[Records for finding items]
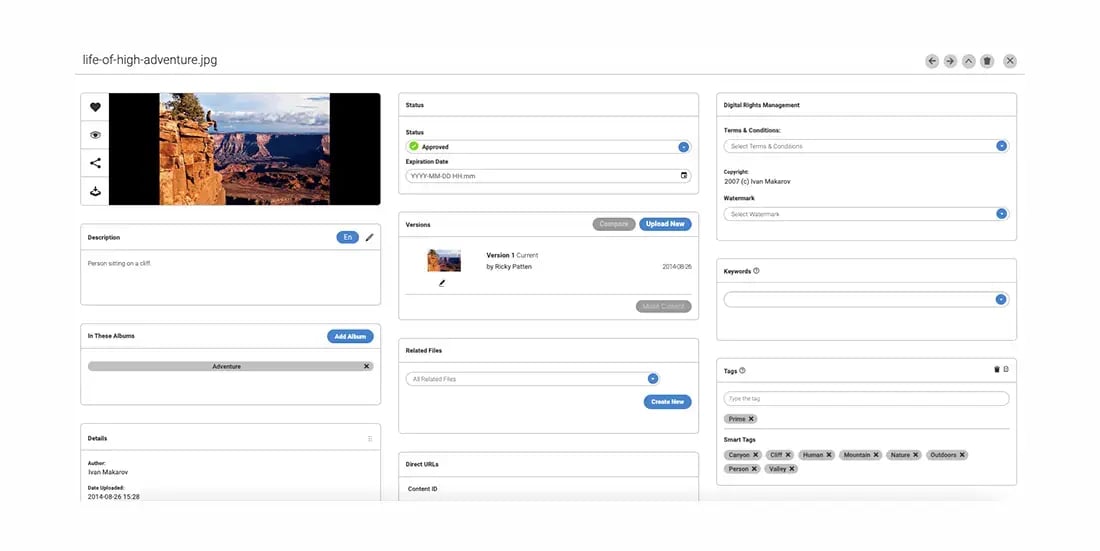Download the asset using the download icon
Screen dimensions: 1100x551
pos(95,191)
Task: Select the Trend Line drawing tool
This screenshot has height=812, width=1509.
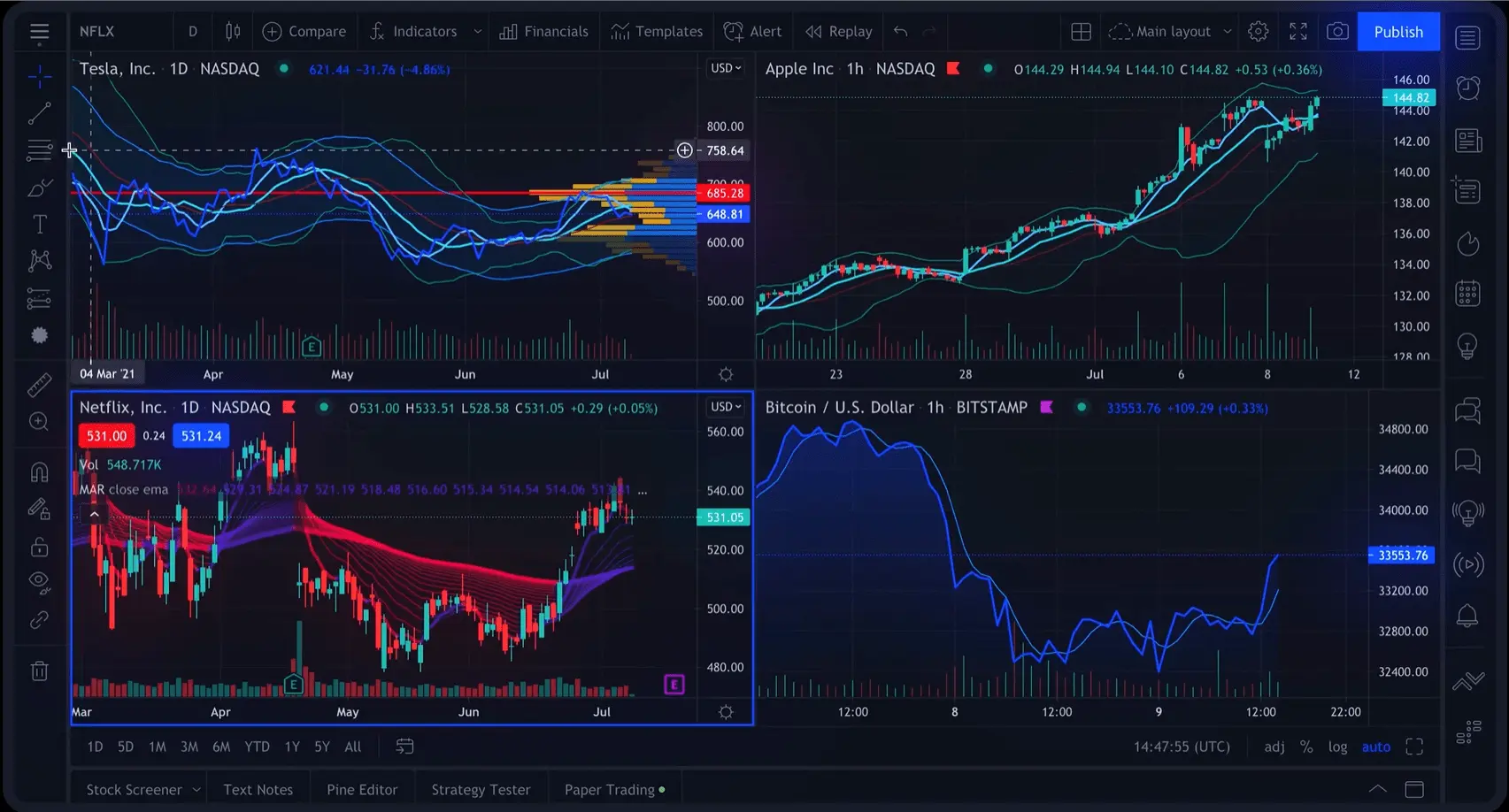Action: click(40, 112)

### Work to complete:
Repeat all of the lines above word for word, leaving out the pictures.

### The answer:
Download the asset using the download icon
Screen dimensions: 1100x551
pos(95,191)
Task: Select the Trend Line drawing tool
This screenshot has height=812, width=1509.
Action: click(40, 112)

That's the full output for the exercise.